La Cour de cassation a fini par transmettre au Conseil constitutionnel en 2010 une QPC sur le sujet, dans le cadre de poursuites pour le délit de revente à perte.

Conseil constitutionnel, 3 décembre 2010 :
Admet la neutralisation ponctuelle de la rétroactivité in mitius.
Ajoute que la rétroactivité in mitius s’applique “sauf à ce que la répression antérieure plus sévère soit inhérente aux règles auxquelles la loi nouvelle s’est substituée”.

Le Conseil constitutionnel consacre ainsi l’atteinte portée par le législateur à la rétroactivité in mitius en matière économique.
→ Il se place en contradiction avec la CJUE et la CEDH.

Certains considèrent qu’il organise ainsi la violation des droits fondamentaux, alors qu’il est celui qui est censé les protéger…

C – L’application de la rétroactivité in mitius

Cette application dépend de l’appréciation par le juge du caractère plus doux ou plus sévère de cette loi nouvelle.

1) Les conditions de la rétroactivité in mitius

L’hypothèse la plus simple est celle dans laquelle une loi nouvelle abroge le texte ancien d’incrimination et la pénalité : elle est considérée plus douce et elle a vocation à s’appliquer immédiatement.
Si les faits n’ont pas été définitivement jugés, leur auteur peut prétendre à une relaxe ou à un acquittement.

Mais il arrive qu’une loi nouvelle se contente de modifier le périmètre d’une incrimination, sans modifier les peines qui lui sont applicables.
Elle est considérée comme plus douce si elle réduit le champ d’application de la loi pénale.

Il arrive aussi qu’une loi nouvelle modifie l’incrimination et la peine, mais dans des sens différents : on parle d’une loi nouvelle complexe.
Autant que possible, il faut essayer d’isoler dans la loi nouvelle les dispositions plus douces, qui ont vocation à s’appliquer immédiatement (y compris de façon rétroactive), et les dispositions plus sévères, qui n’ont vocation à s’appliquer que pour l’avenir.

Certains pensent que le juge exagère son pouvoir d’interprétation, en donnant à la loi nouvelle une portée que le Parlement n’a pas voulu lui confier.
→ Une partie de la doctrine suggère de ne pas diviser la loi nouvelle.

2) Le régime de la rétroactivité in mitius

⚠️ L’application immédiate d’un texte nouveau plus doux n’est envisageable que lorsqu’une décision n’est pas passée en force de chose jugée.
→ Exigence de sécurité juridique.

Cette règle connaît une atténuation à l’article 112-4 du Code pénal :
”La peine cesse de recevoir exécution quand elle a été prononcée pour un fait qui, en vertu d’une loi postérieure au jugement, n’a plus le caractère d’une infraction pénale”.
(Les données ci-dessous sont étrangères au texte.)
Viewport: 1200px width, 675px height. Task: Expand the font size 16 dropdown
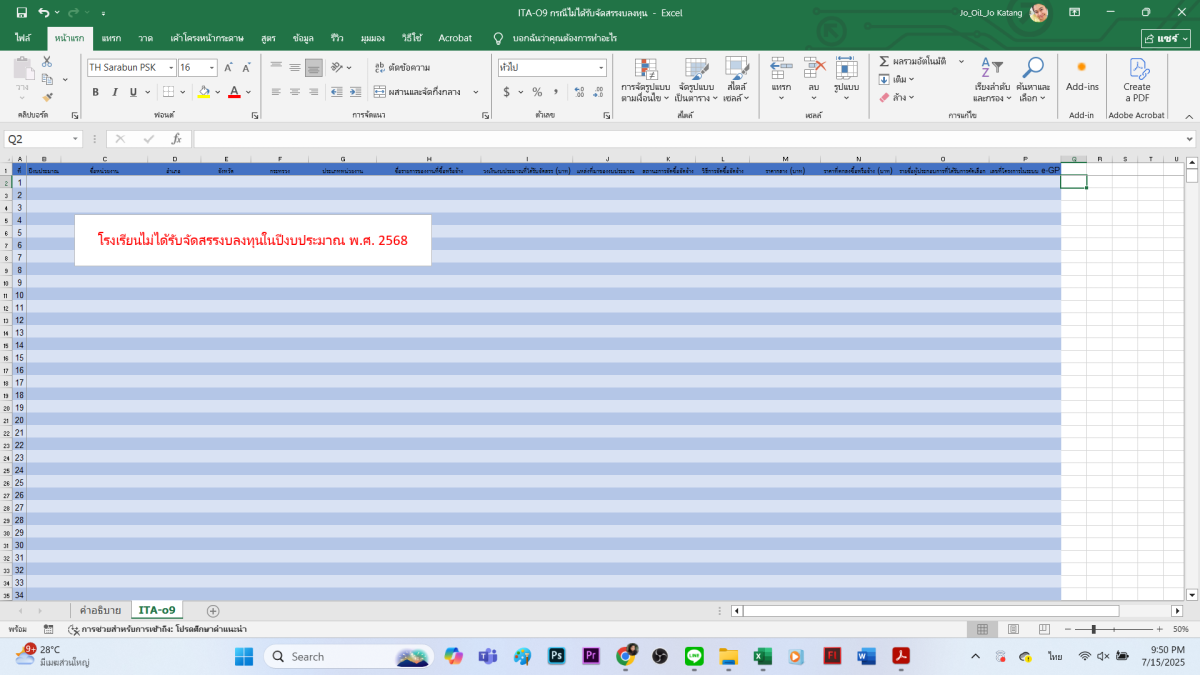point(211,68)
La dépénalisation d’un comportement a donc pour conséquence d’interrompre l’exécution des peines antérieurement prononcées.
⚠️ Elle n’agit que sur l’exécution des peines en cours et ne remet pas en cause la condamnation.
Exemple : une amende déjà payée ne peut pas être remboursée.

Le texte nouveau plus doux est susceptible de s’appliquer rétroactivement à n’importe quel stade de la procédure : première instance, appel, cassation…
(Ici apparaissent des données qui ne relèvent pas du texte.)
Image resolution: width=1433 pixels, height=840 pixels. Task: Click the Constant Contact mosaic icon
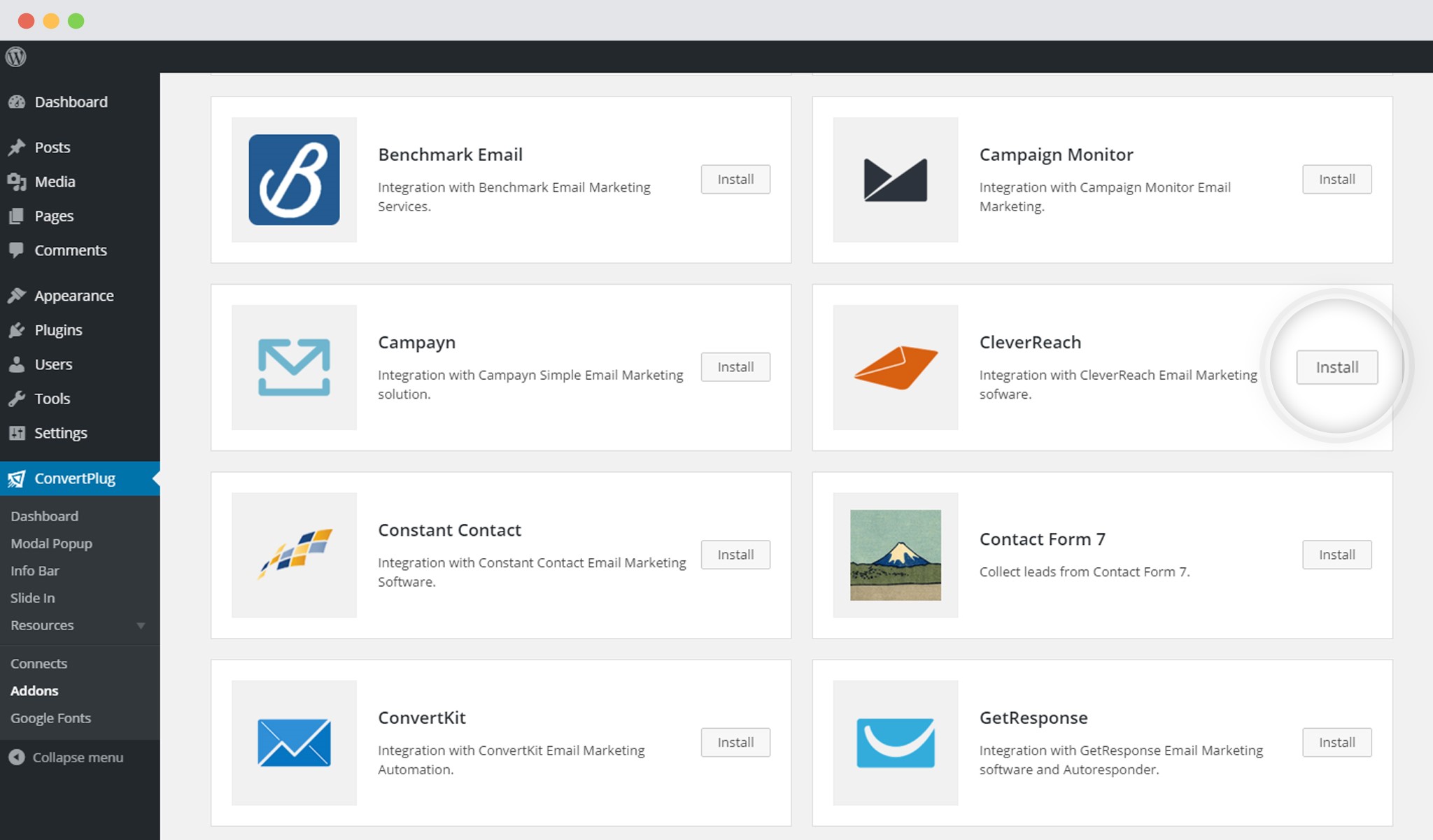coord(295,553)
Dans cette hypothèse, si la Cour de cassation est saisie, elle annule l’arrêt et met fin aux poursuites immédiatement.

En effet, la rétroactivité in mitius est considérée comme un droit fondamental → elle est d’ordre public, les juges ont donc l’obligation d’en faire bénéficier le prévenu, même s’il ne le demande pas.

Cours 6 : L’européanisation du droit pénal

Cliquer ici pour revenir au sommaire de ce cours complet de droit pénal général (L2).
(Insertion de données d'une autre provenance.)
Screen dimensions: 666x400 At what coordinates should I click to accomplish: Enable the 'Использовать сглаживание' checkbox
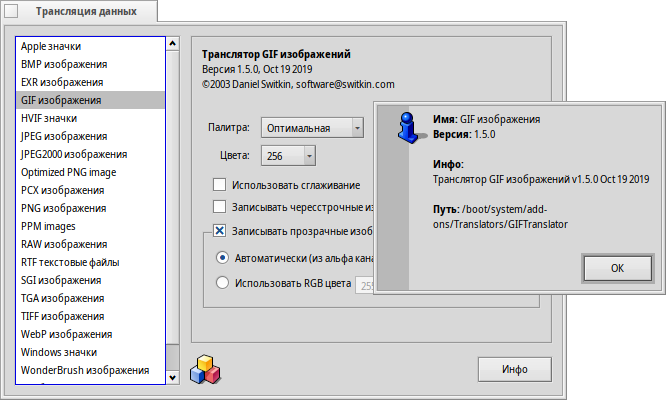(x=219, y=185)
On parle souvent d’une double érosion du principe de légalité :
> “par le bas”, avec l’adjonction d’une compétence pénale au pouvoir exécutif ;
> “par le haut”, avec la multiplication des normes internationales et européennes.

L’internationalisation du droit pénal n’en est qu’à ses balbutiements, mais son européanisation est bien plus avancée.

L’article 55 de la Constitution dispose que les traités ont une valeur supérieure aux lois.
Le droit pénal fixe des bornes à la liberté individuelle qui doivent exprimer la volonté générale et être fixées par la loi. Qu’en est-il des restrictions à la liberté individuelle posées par des textes supra-législatifs ?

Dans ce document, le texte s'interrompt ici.